ところで、過去、詰めの甘さが一番際立ったのは、大学受験のときです。 じゃあ今回はと言うと、おそらく、ちょっと勉強しただけで合格すると、 図に乗ってしまい、 後で本人が痛い目に会うとかわいそうだと(ギリギリの神様が)思って、 落としてくれたのだと思います。
ええ、そう思うことにします。そう思いますとも。 …ええ、ショックじゃありませんから、今回もはりきってまいりますよ! 今回のお題 - Linux を UPnP 対応にするLinuxマシンを使ってインターネットにつないでいたり、 社内LANから存在していない(ことになっている) ネットワークを Linux マシンでこっそりつないだりなど、 Linux をルータとして使用するケースが、意外とあるのではないかと推測しております。
どちらの場合も、内部のネットワークを外に見せるわけにはいきません。 しかし、そんなときに困るのが、ポートフォワーディングの設定ではないでしょうか。 ユーザさまから、ちょっとこのポートで外からつながるようにしてほしいんだけど、 とお願いされる度に、設定を追加したり削除したりするのは、骨が折れますよね。 会社のポリシーにもよりますが、柔軟な(悪く言えば放置主義的な)ところであれば、 ユーザさまに、それらの設定を行ってもらえば、管理者の貴重な骨を温存できそうです。 というわけで今回は、Linux マシンを UPnP 対応のルータにしてみたいと思います。 とりあえず動かすLinux を UPnP 対応ルータに仕立て上げるには、linux-igd パッケージを使用します。 Ubuntu や Debian, Fedora などの主要なディストリビューションには、 もれなく用意されているようですので、 いつものように yum や apt などを使ってインストールしてください。 # yum install linux-igd (RedHat 系の場合) # apt-get install linux-igd (Debian 系の場合) 設定ファイルは、以下にあります。 ディストリビューションによってパスが異なりますが、記述すべき内容はほぼ同じです。 /etc/sysconfig/upnpd (RedHat 系の場合) /etc/default/linux-igd (Debian 系の場合) 最小限的には、 外側と内側のネットワーク・インターフェースをそれぞれ指定するだけです。 具体的には、外側のインターフェースを EXTIFACE で指定し、 内側のインターフェースを INTIFACE で指定します。 たとえば、外側が eth1 で内側が eth0 なら、以下のように記述します。 EXTIFACE=eth1 INTIFACE=eth0
あとは、以下の手順で、デーモンを起動するだけです。 # /etc/init.d/upnpd start (RedHat 系の場合) # /etc/init.d/linux-igd start (Debian 系の場合) upnpd は、UPnP からの依頼を受け付け、 ポートフォワーディングなどの設定を iptables コマンドを利用して行います。
基本的な設定は、これだけで OK なはずです。 ただ、ファイアーウォールの設定がされている場合、 うまくつながらない可能性があります。
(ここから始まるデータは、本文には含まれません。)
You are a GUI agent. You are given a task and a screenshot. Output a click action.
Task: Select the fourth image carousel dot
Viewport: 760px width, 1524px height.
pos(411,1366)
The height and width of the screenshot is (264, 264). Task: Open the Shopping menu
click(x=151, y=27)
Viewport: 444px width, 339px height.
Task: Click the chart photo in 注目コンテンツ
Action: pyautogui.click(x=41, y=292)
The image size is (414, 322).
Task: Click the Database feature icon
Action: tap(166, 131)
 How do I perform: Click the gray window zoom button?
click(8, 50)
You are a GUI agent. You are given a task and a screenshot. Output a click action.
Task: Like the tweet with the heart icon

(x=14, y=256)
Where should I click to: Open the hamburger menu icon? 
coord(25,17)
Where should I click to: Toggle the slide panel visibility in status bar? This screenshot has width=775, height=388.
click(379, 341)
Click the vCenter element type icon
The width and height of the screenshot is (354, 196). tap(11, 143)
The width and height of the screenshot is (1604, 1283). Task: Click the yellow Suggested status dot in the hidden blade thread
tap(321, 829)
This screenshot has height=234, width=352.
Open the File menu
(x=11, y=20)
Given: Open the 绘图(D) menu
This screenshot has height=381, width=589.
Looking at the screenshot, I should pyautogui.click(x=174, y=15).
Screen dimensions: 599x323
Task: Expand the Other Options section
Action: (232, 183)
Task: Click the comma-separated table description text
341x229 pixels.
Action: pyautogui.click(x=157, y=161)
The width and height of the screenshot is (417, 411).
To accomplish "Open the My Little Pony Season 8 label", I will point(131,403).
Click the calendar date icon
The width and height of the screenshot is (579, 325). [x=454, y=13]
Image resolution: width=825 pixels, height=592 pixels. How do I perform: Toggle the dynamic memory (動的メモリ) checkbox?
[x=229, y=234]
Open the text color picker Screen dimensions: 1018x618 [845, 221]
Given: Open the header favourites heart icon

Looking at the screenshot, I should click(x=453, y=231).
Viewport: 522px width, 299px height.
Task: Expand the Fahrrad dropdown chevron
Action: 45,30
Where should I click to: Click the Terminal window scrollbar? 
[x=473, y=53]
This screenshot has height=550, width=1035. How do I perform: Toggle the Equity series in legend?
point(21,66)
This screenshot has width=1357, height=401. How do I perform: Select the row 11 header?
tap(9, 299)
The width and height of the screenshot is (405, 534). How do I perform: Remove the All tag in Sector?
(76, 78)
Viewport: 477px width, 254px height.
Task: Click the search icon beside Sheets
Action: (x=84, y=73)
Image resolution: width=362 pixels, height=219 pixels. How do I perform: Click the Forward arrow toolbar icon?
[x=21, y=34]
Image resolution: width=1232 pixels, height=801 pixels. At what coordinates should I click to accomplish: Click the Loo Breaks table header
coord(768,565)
(というか、たぶんつながりません。)
ですので、UPnPを許可する必要がありますが、
ポート番号が決まっているわけではないため、
UPnPだけ許可させるのはかなり難しいように思います。
GNOMEのメニューから、「システム」-「管理」-「ファイアーウォール」を選択して、
「ファイアーウォールの設定」を起動します。 以上で、UPnP がつながるようになるのではないかと思います。
…おっと、あと忘れがちなのが、IPフォワーディングの設定です。
以下のように、procfs で直接設定してもよいですし、
sysctl コマンドを使って設定することもできます。 # echo 1 > /proc/sys/net/ipv4/ip_forward もしくは # sysctl -w net.ipv4.ip_forward=1 動作確認してみる
upnpd が走り始めたところで、実際に設定できるか確認してみましょう。
Vol.181 - UPnP でルータを操作してみる まず、内側のネットワーク上のマシンで、gupnp-universal-cp コマンドを実行します。 すると、出現したウィンドウの左側に、検出したデバイスが表示されますので、 その中に「WANConnectionDevice」があることを確認します。 ありましたら、先頭の三角をクリックして、順に展開していきます。
- WANConnectionDevice
- urn:upnp-org:serviceId:wanipconnection1
+ State variables
+ SetConnectionType
...中略...
+ AddPortMapping
+ DeletePortMapping
+ GetExternalIPAddress
ポートフォワーディングの設定を行うためには、
「AddPortMapping」を右クリックして「Invoke」を選びます。 NewRemoteHost : (ルータの外側のIPアドレス) NewExternalPort : (外からつなげられるルータのポート番号) NewProtocol : (TCP もしくは UDP) NewInternalPort : (フォワード先の内部のマシンのポート番号) NewInternalClient : (内部のマシンのIPアドレス) NewEnabled : (否応なくチェック) NewPortMappingDescription : (お好きな文言を記述) NewLeaseDuration : (使用する期間を秒で指定)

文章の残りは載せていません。